BEGIN
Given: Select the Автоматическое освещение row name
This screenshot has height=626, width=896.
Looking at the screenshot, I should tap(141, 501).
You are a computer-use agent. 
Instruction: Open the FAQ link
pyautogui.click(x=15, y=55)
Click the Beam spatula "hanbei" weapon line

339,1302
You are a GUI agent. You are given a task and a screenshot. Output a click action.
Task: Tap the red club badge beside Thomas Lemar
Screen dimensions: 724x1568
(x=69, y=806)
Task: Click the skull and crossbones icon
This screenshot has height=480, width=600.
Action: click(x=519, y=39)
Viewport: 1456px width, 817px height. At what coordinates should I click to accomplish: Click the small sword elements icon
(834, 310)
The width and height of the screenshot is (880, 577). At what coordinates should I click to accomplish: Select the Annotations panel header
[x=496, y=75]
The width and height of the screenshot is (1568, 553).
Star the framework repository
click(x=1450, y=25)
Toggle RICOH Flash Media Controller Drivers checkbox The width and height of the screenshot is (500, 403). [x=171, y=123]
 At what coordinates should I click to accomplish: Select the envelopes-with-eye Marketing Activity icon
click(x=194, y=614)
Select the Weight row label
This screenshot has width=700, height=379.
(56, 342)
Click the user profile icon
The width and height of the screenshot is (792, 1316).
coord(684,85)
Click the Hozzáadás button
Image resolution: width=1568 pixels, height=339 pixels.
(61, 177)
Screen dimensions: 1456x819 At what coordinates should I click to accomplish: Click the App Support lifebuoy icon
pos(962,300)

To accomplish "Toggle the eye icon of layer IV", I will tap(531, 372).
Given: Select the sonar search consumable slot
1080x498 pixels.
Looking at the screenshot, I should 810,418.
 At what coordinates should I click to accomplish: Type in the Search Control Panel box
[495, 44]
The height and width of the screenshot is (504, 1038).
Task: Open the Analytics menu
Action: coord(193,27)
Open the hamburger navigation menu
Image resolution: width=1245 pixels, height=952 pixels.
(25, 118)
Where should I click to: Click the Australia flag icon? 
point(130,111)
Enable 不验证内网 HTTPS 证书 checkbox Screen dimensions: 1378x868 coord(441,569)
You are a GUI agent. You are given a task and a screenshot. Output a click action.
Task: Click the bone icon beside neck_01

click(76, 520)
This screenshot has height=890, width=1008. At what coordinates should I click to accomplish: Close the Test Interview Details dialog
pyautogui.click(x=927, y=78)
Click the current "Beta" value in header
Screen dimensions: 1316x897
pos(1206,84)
END
• **ASSIGNED TASK**: Line by line, output the listing above without alteration.

• **SOLUTION TO THE EXERCISE**:
Given: Select the Автоматическое освещение row name
This screenshot has height=626, width=896.
Looking at the screenshot, I should tap(141, 501).
You are a computer-use agent. 
Instruction: Open the FAQ link
pyautogui.click(x=15, y=55)
Click the Beam spatula "hanbei" weapon line

339,1302
You are a GUI agent. You are given a task and a screenshot. Output a click action.
Task: Tap the red club badge beside Thomas Lemar
Screen dimensions: 724x1568
(x=69, y=806)
Task: Click the skull and crossbones icon
This screenshot has height=480, width=600.
Action: click(x=519, y=39)
Viewport: 1456px width, 817px height. At what coordinates should I click to accomplish: Click the small sword elements icon
(834, 310)
The width and height of the screenshot is (880, 577). At what coordinates should I click to accomplish: Select the Annotations panel header
[x=496, y=75]
The width and height of the screenshot is (1568, 553).
Star the framework repository
click(x=1450, y=25)
Toggle RICOH Flash Media Controller Drivers checkbox The width and height of the screenshot is (500, 403). [x=171, y=123]
 At what coordinates should I click to accomplish: Select the envelopes-with-eye Marketing Activity icon
click(x=194, y=614)
Select the Weight row label
This screenshot has width=700, height=379.
(56, 342)
Click the user profile icon
The width and height of the screenshot is (792, 1316).
coord(684,85)
Click the Hozzáadás button
Image resolution: width=1568 pixels, height=339 pixels.
(61, 177)
Screen dimensions: 1456x819 At what coordinates should I click to accomplish: Click the App Support lifebuoy icon
pos(962,300)

To accomplish "Toggle the eye icon of layer IV", I will tap(531, 372).
Given: Select the sonar search consumable slot
1080x498 pixels.
Looking at the screenshot, I should 810,418.
 At what coordinates should I click to accomplish: Type in the Search Control Panel box
[495, 44]
The height and width of the screenshot is (504, 1038).
Task: Open the Analytics menu
Action: coord(193,27)
Open the hamburger navigation menu
Image resolution: width=1245 pixels, height=952 pixels.
(25, 118)
Where should I click to: Click the Australia flag icon? 
point(130,111)
Enable 不验证内网 HTTPS 证书 checkbox Screen dimensions: 1378x868 coord(441,569)
You are a GUI agent. You are given a task and a screenshot. Output a click action.
Task: Click the bone icon beside neck_01

click(76, 520)
This screenshot has height=890, width=1008. At what coordinates should I click to accomplish: Close the Test Interview Details dialog
pyautogui.click(x=927, y=78)
Click the current "Beta" value in header
Screen dimensions: 1316x897
pos(1206,84)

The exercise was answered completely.